Liver Lipid Analysis and Blood Metabolites
Lipids were extracted as previously described (24). Triglycerides were determined by colorimetric assay (Triglycerides GPO-PAP; Roche Diagnostics). Liver cytosolic and membrane fractions were isolated using a well-accepted ultracentrifugation method (25), and lipids were extracted using a modified Folch extraction (26). Samples were spiked with internal standards and were analyzed using an Orbitrap Fusion Lumos mass spectrometer coupled to a Vanquish UHPLC (Thermo Fisher Scientific). For both analyses at positive and negative ionization mode, each sample was injected into an Accucore C30 column (2.1 × 250 mm, 2.6 µm) (Thermo Fisher Scientific). For analysis at both polarities, top-speed data-dependent acquisition was performed with a cycle time of 1 s. Diglyceride and ceramide species content was determined by comparing ratios of unknowns with internal standards and referencing to a standard curve. Plasma FFA and β-hydroxybutyrate were measured using a colorimetric kit (Wako Diagnostics, Osaka, Japan, and Cayman Chemical, Ann Arbor, MI, respectively). Thiobarbituric acid–reactive substance (TBARS) and lipid hydroperoxides were determined as previously described (27,28). AST and alanine aminotransferase (ALT) activities were determined by enzymatic colorimetric assays (29,30). Triglyceride secretion rates were assessed by injecting 300 mg/kg Triton WR 1339 (Tyloxapol, T8761; Sigma-Aldrich) into the tail vein of conscious mice, and plasma triglyceride was determined over 2 h.
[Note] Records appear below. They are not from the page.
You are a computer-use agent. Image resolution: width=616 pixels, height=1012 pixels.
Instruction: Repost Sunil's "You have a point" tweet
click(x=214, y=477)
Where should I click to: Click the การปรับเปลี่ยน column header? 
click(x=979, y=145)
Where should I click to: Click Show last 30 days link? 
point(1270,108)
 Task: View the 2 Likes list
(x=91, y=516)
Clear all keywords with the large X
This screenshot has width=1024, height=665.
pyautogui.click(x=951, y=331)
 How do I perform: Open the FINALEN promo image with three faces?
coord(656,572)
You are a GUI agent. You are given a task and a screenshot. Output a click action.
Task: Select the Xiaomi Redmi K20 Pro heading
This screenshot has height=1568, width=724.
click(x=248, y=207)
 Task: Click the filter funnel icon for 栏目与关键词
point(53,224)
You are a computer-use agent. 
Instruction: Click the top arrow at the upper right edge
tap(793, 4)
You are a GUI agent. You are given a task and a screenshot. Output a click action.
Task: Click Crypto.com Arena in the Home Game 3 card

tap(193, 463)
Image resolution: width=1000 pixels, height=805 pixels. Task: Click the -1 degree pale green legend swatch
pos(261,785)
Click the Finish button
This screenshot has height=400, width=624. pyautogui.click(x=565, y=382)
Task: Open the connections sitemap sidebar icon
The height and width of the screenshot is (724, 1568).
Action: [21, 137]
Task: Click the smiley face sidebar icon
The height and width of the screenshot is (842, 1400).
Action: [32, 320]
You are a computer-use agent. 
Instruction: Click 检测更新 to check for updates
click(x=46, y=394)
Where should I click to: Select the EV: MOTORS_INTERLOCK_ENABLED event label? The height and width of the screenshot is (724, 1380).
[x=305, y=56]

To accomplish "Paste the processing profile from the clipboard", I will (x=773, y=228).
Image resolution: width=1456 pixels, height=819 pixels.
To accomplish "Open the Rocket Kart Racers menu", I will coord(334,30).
Livers were fixed in 10% neutral buffered formalin and paraffin embedded, and immunohistochemistry was performed as described previously (7). Immunofluorescence images were obtained using a TCS SP8 confocal microscope (Leica).
Analysis of Gene Expression
RNA was extracted from tissues with QIAzol lysis reagent (Qiagen, Doncaster, Victoria, Australia) and reverse transcribed with iScript Reverse Transcriptase (Bio-Rad Laboratories, Invitrogen, Mt. Waverley, Victoria, Australia), and the gene products were determined by real-time quantitative RT-PCR (ep realplex4 Mastercycler; Eppendorf, Hamburg, Germany) using SYBR Green PCR Master Mix (Brilliant II SYBR Green QPCR Master Mix; Agilent Technologies, Santa Clara, CA) for Plin5 and TaqMan Universal PCR Master Mix (AmpliTaq Gold DNA Polymerase; Applied Biosystems, Scoresby, Victoria, Australia) for other genes. 18S was used as a reference gene and did not vary between groups. The mRNA levels were determined by the ΔΔCT method. Primer sequences are listed in Supplementary Table 1.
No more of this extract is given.